Text extract:
## START
Json-> csv using in2csv - pointer keys do not return values

I converted the xml file to json using xml2json.

A small section looks like this. I want to convert this to csv. I am using csvkit in2csv

Using the basic syntax shows an error, simple.

C:\Users\Renshaw\Documents\Sayth\XML>in2csv test2.json > test2.csv
When converting a JSON document with a top-level dictionary element, a key must
be specified.

      

So by adding the key, I get no errors, but also no output.

C:\Users\Renshaw\Documents\Sayth\XML>in2csv test2.json -k "//Meeting/Races" > te
st2.csv
'//Meeting/Races'

C:\Users\Renshaw\Documents\Sayth\XML>in2csv test2.json -k "//Meeting/Races/RaceE
ntries/RaceEntry" > test2.csv
'//Meeting/Races/RaceEntries/RaceEntry'

      

I've tried a wide range of keys now and get no errors, but also no output, any idea how to make it an output source in csv?

{
  "Meeting": {
    "NumOfRaces": {
      "#tail": "\n  ",
      "#text": "9"
    },
    "WeightsPublishing": {
      "#tail": "\n  ",
      "#text": "2014-09-30T00:00:00+10:00"
    },
    "NominationsClose": {
      "#tail": "\n  ",
      "#text": "2014-09-29T12:00:00+10:00"
    },
    "CodeType": {
      "#tail": "\n  ",
      "#text": "GALLOPS"
    },
    "Track": {
      "Rainfall": {
        "#tail": "\n    ",
        "#text": "Nil last 24hrs, 4.2mm last 7 days"
## END
Continue the forum post about converting JSON to CSV with in2csv from the point where it stops.

Information supplied:
## START
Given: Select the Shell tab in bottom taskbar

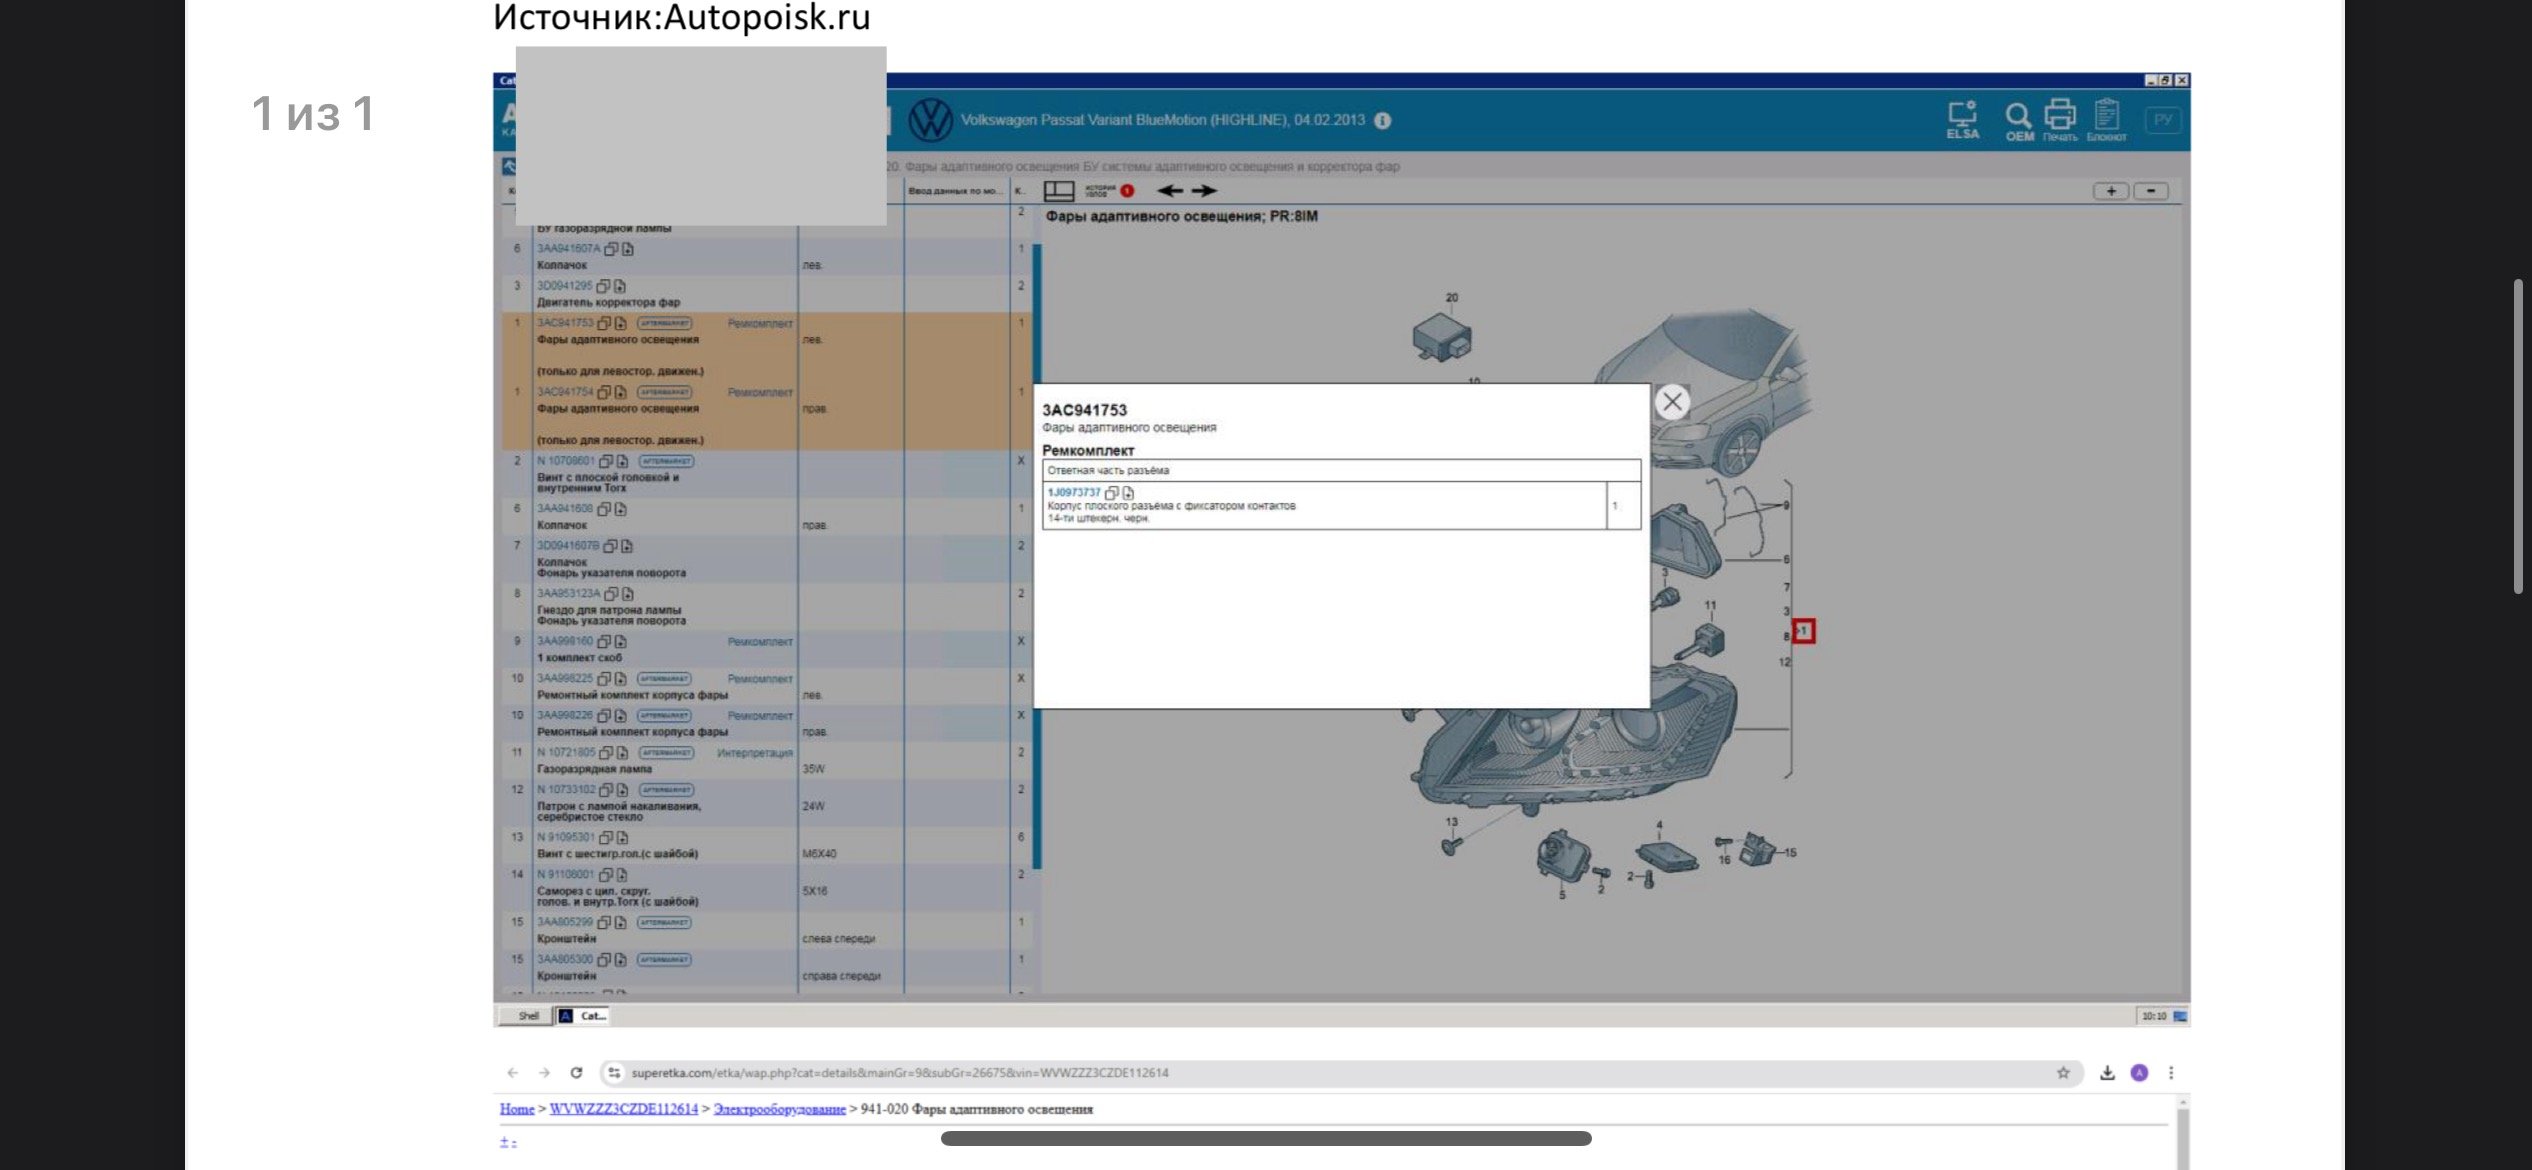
## END
Task answer:
      },
      "Irrigation": {
        "#tail": "\n    ",
        "#text": "Nil last 24hrs, 25mm last 7 days"
      },
      "RailPosition": {
        "#tail": "\n    ",
        "#text": "+9m Entire Circuit"
      },
      "#tail": "\n  ",
      "TrackSurface": {
        "#tail": "\n    ",
        "#text": "Turf"
      },
      "Comments": {
        "#tail": "\n    ",
        "#text": "Finalised 4\/10 - 7:45am  Late Scratching Race 3 No. 4"
      },
      "Weather": {
        "#tail": "\n    ",
        "#text": "Fine"
      },
      "Penetrometer": {
        "#tail": "\n    ",
        "#text": "4.83"
      },
      "RailPositionLastMeeting": {
        "#tail": "\n    ",
        "#text": "True Position Entire Circuit"
      },
      "TrackInfo": {
        "#tail": "\n  ",
        "#text": "Penetrometer: Inside 4.85, Outside 4.85"
      },
      "TrackRating": {
        "#tail": "\n    ",
        "#text": "Good"
      },
      "#text": "\n    ",
      "RacingDirection": {
        "#tail": "\n    ",
        "#text": "AntiClockwise"
      }
    },
    "MeetingStage": {
      "#tail": "\n  ",
      "#text": "Acceptances"
    },
    "Races": {
      "#tail": "\n",
      "#text": "\n    ",
      "Race": [
        {
          "Comments": {
            "#tail": "\n    "
          },
          "NominationsDivisor": {
            "#tail": "\n      ",
            "#text": "0"
          },
          "Starters": {
            "#tail": "\n      ",
            "#text": "11"
          },
          "TrackRecords": {
            "#tail": "\n      ",
            "TrackRecord": {
              "TrackRecordHorse": {
                "#tail": "\n        "
              },
              "#text": "\n          ",
              "#tail": "\n      ",
              "DistanceRace": {
                "#tail": "\n          ",
                "#text": "1000"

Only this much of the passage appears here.